= TAREA DEL EJERCICIO =
Copia tal cual todas las líneas de las entradas desde la que contiene "You are a computer-use agent. Screen dimensions: 1479x558" hasta la que contiene "Open the Robe", ambas incluidas.

= DATOS PROPORCIONADOS =
+++
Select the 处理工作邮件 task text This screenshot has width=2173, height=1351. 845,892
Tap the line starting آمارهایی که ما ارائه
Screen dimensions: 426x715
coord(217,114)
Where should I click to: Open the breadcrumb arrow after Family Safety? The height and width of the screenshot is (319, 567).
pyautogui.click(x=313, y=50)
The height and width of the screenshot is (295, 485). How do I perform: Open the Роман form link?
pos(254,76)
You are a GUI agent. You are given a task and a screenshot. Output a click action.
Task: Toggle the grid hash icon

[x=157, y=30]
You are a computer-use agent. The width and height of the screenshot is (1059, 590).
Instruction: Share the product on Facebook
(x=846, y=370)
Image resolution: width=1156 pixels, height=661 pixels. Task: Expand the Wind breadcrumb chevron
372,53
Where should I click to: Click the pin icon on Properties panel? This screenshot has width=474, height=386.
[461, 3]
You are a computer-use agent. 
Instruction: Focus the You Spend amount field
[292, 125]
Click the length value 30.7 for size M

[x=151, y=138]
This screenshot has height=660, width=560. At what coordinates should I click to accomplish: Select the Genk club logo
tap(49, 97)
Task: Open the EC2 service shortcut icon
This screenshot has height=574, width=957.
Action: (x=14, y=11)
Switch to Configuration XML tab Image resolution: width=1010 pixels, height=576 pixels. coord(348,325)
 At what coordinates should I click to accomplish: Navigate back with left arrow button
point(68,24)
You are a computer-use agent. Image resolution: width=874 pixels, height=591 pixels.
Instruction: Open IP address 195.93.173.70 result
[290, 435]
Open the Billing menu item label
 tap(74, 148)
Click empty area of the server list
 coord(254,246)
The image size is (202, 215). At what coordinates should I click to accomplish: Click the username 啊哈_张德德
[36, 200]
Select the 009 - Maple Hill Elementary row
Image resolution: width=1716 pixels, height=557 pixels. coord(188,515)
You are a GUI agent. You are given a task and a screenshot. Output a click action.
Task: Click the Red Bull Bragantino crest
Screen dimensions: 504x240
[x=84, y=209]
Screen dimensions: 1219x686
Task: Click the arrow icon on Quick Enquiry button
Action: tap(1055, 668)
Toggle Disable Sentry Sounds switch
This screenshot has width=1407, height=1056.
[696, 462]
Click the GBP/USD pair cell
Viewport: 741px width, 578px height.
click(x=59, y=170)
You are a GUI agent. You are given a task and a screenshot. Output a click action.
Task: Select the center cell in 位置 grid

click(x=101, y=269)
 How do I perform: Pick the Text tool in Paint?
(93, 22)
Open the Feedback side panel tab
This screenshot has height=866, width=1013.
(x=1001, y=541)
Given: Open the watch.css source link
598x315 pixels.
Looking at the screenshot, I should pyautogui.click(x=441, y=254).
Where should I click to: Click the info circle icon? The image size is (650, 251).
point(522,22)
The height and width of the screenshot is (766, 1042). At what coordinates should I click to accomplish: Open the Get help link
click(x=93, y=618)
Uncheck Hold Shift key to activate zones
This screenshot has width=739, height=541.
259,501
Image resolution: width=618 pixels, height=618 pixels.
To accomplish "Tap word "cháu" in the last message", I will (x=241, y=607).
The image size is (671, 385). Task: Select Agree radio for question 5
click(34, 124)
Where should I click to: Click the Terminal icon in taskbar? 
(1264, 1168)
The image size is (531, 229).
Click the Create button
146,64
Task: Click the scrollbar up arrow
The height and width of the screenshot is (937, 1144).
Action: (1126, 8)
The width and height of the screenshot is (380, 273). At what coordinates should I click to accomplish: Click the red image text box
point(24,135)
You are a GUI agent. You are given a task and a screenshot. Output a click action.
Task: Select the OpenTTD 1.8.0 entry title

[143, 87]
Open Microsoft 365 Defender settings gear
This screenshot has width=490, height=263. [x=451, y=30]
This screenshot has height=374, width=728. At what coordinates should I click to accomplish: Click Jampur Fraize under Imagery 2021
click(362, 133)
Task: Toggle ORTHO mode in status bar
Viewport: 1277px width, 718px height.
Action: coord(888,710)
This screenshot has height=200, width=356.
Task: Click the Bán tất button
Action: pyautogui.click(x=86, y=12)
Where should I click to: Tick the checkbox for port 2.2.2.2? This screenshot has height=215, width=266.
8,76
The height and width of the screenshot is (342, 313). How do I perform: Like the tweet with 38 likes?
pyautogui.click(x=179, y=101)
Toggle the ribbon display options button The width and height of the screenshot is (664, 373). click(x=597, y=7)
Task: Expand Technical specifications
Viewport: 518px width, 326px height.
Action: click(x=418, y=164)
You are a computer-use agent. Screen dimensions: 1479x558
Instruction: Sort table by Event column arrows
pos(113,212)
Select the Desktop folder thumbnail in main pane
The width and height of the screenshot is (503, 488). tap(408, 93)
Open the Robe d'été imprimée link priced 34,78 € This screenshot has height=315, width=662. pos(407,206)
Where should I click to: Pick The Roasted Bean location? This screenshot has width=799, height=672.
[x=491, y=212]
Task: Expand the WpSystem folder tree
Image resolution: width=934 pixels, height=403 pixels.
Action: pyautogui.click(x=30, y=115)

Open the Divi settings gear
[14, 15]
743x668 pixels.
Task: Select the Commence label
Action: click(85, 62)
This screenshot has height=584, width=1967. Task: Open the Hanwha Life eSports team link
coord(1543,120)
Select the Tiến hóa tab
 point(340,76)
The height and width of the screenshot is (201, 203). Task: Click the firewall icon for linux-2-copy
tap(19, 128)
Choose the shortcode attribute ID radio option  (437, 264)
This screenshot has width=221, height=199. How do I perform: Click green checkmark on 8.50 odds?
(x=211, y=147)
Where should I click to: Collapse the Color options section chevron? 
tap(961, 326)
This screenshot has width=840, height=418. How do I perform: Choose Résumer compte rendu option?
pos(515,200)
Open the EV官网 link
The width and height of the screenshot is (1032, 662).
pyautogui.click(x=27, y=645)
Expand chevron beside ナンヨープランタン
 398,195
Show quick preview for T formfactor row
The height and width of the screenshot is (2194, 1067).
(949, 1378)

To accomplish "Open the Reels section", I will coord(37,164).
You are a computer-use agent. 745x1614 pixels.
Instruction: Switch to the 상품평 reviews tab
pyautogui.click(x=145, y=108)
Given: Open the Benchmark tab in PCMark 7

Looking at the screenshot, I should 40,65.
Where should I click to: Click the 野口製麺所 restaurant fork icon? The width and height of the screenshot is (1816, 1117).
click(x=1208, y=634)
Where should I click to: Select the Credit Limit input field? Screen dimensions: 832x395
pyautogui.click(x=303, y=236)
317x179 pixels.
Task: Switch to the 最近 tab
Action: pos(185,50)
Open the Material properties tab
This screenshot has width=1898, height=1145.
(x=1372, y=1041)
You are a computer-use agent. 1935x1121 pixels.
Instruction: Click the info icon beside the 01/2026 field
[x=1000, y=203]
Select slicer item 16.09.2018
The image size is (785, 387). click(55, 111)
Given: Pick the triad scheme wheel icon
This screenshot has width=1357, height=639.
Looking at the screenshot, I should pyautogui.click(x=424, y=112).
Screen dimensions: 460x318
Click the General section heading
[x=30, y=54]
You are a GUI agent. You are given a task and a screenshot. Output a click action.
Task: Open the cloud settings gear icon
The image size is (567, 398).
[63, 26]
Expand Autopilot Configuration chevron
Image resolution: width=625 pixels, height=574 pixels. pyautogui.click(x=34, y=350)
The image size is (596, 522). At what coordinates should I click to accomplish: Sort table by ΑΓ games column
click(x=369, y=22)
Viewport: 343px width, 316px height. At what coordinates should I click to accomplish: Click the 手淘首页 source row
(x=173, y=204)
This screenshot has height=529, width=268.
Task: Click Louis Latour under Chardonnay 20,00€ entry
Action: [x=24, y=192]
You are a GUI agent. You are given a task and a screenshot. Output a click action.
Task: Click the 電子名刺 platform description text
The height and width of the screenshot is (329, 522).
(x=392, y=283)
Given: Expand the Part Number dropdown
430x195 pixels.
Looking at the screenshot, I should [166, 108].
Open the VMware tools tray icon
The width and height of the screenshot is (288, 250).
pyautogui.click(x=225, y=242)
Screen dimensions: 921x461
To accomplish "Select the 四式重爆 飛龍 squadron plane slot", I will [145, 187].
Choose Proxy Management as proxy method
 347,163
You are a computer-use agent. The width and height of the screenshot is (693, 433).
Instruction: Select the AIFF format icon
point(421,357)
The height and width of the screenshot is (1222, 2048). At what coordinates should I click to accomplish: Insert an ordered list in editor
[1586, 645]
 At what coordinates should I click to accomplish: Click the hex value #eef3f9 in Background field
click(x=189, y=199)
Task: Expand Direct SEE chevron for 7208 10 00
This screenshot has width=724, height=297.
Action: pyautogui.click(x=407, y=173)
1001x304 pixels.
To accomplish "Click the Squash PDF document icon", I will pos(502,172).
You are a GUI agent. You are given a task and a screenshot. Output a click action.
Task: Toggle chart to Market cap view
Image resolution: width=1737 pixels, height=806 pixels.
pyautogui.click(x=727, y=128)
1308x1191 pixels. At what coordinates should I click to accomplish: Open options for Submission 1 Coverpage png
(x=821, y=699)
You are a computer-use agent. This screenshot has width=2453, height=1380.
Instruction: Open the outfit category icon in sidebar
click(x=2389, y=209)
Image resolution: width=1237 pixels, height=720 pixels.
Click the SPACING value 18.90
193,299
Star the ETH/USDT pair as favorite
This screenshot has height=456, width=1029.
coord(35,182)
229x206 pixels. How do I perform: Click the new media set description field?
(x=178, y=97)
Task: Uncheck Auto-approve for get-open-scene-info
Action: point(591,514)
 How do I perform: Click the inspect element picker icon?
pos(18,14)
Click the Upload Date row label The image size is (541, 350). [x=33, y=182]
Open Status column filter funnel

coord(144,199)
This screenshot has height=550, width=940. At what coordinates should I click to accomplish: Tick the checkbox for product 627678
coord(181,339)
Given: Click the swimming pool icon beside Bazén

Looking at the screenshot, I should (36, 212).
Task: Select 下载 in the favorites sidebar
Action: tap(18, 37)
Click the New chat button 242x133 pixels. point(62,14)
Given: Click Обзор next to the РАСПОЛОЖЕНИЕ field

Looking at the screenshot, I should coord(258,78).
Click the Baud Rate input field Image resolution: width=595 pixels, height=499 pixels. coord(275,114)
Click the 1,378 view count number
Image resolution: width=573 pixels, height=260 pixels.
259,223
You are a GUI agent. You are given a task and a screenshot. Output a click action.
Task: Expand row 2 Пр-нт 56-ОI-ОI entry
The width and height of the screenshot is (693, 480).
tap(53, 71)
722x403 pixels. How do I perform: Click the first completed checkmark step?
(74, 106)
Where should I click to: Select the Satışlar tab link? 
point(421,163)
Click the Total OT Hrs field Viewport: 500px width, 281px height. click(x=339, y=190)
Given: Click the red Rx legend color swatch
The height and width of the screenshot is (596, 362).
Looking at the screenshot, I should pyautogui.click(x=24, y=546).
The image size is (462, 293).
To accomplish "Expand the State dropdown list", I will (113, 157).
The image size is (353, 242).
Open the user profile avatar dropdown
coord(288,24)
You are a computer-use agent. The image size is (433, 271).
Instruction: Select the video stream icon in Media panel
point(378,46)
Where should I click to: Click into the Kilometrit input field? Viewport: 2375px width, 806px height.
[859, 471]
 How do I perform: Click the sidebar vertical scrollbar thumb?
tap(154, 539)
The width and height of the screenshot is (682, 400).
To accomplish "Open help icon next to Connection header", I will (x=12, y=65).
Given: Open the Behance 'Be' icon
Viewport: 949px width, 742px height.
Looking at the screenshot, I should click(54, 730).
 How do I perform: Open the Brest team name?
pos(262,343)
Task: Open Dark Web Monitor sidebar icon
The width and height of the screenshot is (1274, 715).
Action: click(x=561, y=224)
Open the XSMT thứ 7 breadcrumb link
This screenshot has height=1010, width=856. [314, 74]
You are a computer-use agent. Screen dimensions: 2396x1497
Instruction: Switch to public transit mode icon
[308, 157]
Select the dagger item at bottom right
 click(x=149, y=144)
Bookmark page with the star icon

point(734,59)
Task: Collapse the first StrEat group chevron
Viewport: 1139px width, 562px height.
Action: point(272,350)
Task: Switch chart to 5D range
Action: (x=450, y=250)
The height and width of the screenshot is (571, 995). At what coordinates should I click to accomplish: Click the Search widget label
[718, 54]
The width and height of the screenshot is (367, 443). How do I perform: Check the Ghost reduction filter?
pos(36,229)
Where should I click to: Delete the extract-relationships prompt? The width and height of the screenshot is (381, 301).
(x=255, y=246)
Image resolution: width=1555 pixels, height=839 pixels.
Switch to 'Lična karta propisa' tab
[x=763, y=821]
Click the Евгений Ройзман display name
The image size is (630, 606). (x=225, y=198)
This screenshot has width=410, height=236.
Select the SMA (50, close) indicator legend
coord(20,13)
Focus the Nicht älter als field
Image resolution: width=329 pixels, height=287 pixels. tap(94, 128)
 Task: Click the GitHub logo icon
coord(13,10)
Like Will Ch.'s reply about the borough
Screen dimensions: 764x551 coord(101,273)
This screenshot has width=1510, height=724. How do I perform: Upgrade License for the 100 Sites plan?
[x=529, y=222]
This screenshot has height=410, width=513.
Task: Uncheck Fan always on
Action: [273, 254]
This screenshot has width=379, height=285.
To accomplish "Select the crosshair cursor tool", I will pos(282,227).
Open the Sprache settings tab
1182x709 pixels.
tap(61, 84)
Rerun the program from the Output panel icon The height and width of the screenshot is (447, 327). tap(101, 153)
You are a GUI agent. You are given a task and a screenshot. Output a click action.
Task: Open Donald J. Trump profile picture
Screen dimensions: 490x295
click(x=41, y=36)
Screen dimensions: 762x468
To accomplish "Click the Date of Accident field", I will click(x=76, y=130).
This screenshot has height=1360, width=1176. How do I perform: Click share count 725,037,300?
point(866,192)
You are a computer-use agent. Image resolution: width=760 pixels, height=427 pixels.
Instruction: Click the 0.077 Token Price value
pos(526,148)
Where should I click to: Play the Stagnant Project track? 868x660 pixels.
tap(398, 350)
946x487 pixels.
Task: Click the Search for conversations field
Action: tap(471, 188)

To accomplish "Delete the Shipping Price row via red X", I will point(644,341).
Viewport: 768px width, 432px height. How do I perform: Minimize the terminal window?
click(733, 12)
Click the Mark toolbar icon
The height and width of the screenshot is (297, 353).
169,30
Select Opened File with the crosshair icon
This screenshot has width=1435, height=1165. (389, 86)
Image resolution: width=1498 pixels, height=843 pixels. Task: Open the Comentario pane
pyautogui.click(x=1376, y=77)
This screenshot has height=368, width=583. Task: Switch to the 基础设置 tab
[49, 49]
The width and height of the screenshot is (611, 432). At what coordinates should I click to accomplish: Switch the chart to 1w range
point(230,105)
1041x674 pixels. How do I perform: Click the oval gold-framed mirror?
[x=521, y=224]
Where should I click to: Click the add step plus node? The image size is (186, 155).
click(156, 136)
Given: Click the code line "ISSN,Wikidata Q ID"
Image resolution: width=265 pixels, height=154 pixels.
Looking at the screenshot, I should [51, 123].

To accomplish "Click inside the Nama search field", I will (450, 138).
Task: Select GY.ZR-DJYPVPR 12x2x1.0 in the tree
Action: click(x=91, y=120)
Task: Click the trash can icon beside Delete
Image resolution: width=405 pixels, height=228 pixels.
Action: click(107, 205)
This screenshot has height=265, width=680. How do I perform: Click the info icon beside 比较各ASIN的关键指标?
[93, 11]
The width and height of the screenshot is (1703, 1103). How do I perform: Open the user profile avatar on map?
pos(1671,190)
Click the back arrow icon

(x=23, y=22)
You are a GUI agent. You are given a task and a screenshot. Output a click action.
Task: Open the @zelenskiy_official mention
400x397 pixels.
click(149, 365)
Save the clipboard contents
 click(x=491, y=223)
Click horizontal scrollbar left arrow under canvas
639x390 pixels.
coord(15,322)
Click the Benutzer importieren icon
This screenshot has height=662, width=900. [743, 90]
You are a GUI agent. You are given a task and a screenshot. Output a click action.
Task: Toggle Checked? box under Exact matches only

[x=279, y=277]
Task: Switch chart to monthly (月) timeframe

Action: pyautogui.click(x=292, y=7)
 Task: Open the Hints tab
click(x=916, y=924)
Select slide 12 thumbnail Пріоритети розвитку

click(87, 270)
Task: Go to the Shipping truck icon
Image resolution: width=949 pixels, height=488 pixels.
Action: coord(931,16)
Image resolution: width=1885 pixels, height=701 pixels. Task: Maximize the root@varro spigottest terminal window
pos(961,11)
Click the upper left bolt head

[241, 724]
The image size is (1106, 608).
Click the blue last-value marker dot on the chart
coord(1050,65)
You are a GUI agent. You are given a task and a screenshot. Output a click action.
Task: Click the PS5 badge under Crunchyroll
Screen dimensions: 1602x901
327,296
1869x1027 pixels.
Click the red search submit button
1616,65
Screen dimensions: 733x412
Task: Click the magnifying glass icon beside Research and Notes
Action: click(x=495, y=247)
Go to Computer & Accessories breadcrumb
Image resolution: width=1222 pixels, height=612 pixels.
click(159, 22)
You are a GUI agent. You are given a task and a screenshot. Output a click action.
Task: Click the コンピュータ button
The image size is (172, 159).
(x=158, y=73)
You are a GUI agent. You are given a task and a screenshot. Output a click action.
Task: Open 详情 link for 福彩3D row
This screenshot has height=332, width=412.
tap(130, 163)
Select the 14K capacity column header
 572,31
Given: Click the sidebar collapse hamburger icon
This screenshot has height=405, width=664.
+++
= RESPUESTA DEL EJERCICIO =
You are a computer-use agent. Screen dimensions: 1479x558
Instruction: Sort table by Event column arrows
pos(113,212)
Select the Desktop folder thumbnail in main pane
The width and height of the screenshot is (503, 488). tap(408, 93)
Open the Robe d'été imprimée link priced 34,78 € This screenshot has height=315, width=662. pos(407,206)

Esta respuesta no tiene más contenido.